Let \(I \trianglelefteq \mathcal{O}_\mathbb{K}\) be a prime ideal of a number ring. Then \(N(I) = p^m\) for some prime number \(p\) and \(m \leq [\mathbb{K}:\mathbb{Q}]\), and such a \(p\) is the only prime in \(I\).

The above tells you that the norm of prime ideals is a power of a prime number, so an interesting question is does the converse hold. The answer is no, but we can recover a weak converse.

Proof

First note that \(N(I) \in I\), and therefore \(I \mid \langle N(I) \rangle\). Now, considering the factorisation of \(N(I)\) in the integers given by \(N(I) = p_1^{e_1} \dots p_r^{e_r}\) we have that

\[ I \mid \langle N(I) \rangle = \langle p_1 \rangle^{e_1} \dots \langle p_r\rangle^{e_r}.\]

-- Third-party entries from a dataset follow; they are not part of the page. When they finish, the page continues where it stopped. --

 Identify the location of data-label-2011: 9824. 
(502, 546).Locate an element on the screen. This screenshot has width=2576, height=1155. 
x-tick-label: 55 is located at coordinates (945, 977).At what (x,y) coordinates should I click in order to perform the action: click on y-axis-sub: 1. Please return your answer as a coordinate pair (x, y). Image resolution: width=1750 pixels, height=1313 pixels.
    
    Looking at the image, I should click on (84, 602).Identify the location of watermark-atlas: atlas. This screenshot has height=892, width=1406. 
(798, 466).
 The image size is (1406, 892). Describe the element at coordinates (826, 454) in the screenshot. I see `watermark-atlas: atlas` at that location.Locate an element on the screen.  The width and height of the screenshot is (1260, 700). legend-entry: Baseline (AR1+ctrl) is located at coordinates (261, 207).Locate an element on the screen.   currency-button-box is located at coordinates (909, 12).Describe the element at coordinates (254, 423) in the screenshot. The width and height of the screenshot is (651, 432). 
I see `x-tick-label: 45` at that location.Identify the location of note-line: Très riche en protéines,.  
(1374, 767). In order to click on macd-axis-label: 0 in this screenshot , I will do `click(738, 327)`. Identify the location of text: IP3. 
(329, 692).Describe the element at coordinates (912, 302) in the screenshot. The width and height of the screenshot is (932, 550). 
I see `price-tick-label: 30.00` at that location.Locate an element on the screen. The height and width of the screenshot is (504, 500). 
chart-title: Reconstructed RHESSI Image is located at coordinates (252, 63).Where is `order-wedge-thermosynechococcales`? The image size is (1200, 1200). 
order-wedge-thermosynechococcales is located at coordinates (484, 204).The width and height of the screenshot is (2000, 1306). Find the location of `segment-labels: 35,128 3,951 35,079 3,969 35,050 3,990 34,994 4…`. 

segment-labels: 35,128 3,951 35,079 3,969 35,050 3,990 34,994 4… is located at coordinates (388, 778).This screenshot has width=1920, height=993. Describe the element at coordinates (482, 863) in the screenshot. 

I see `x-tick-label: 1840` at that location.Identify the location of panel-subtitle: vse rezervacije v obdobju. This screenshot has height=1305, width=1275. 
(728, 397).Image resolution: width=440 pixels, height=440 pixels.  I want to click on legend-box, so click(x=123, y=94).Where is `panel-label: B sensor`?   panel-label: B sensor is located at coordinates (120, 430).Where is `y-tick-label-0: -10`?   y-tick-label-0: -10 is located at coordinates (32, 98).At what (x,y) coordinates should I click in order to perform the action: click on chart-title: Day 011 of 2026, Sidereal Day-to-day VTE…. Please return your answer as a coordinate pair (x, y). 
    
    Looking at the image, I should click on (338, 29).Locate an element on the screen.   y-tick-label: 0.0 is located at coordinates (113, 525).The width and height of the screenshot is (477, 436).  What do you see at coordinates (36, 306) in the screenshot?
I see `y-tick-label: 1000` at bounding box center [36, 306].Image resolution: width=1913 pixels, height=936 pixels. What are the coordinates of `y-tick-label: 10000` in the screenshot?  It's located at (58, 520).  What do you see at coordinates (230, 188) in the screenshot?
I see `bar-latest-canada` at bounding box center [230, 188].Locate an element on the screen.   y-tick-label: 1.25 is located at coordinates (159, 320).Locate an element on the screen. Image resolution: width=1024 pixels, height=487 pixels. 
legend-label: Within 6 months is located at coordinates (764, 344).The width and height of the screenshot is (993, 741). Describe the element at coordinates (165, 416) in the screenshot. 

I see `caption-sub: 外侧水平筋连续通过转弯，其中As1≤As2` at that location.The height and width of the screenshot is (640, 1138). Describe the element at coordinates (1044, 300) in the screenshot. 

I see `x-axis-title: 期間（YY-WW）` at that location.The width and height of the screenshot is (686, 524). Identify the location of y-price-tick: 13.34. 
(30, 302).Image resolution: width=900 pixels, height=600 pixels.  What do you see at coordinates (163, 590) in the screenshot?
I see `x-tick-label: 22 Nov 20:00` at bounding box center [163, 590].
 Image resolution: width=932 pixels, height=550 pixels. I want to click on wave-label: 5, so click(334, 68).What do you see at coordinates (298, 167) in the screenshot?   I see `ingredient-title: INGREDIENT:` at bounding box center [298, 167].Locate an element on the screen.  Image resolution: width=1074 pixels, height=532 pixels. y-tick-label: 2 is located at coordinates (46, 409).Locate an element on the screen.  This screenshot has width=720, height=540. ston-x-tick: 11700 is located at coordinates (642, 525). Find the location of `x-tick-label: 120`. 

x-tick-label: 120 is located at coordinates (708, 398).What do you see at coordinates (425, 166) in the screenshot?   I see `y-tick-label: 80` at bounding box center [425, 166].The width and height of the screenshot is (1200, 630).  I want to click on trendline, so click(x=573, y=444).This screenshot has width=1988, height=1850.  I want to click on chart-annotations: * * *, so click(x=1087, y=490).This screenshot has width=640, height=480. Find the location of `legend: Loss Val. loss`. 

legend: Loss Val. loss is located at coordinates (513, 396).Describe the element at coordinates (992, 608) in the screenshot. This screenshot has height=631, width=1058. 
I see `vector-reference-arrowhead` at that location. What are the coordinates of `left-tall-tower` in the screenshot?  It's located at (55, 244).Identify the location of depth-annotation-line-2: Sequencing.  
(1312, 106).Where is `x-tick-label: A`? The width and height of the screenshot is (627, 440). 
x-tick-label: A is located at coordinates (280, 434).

This implies that \(p_1, \dots, p_r \in I\). We now will show that \(r = 1\), and hence only one prime can be in \(I\). Suppose there are two distinct primes \(p, q \in I\). Then

\[\begin{align*} p, q \in I &\implies \langle p, q \rangle \subseteq I \\ &\implies \langle \gcd(p, q) \rangle \subseteq I \\ &\implies \langle 1 \rangle \subseteq I \\ &\implies 1 \in I \\ &\implies I = \mathcal{O}_\mathbb{K} \\ \end{align*}\]

however this contradicts the fact that \(I\) is prime by definition.

Theorem

Let \(I \trianglelefteq \mathcal{O}_\mathbb{K}\). If \(N(I)\) is a prime number then \(I\) is prime.

Proof

For any ideal \(I\) we have a unique factorisation into prime ideals

\[ I = \mathfrak{p}_1^{e_1} \dots \mathfrak{p}_r^{e_r}\]

where \(e_i > 0\).

By multiplicativity of the norm we can deduce that

\[ N(I) = N(\mathfrak{p}_1)^{e_1} \dots N(\mathfrak{p}_r)^{e_r}.\]

Given that \(N(I)\) is a prime number, the only way that \(N(I)\) can be equal to such a product is if \(e_i = 1\) for some \(i \in \{1, \dots, r\}\) and \(N(\mathfrak{p}_j) = 1\) for each \(j \neq i\). This would mean

\[ N(I) = N(\mathfrak{p}_i).\]

However

\[ N(\mathfrak{p}_j) = 1 \implies |\mathcal{O}_\mathbb{K}/\mathfrak{p}_j| = 1 \implies \mathfrak{p}_j = \mathcal{O}_\mathbb{K}\]

and this contradicts the fact that \(p_j\) is prime.

Therefore we have that there are no such \(j\), and in particular

\[ I = \mathfrak{p}_1\]

which is prime by definition.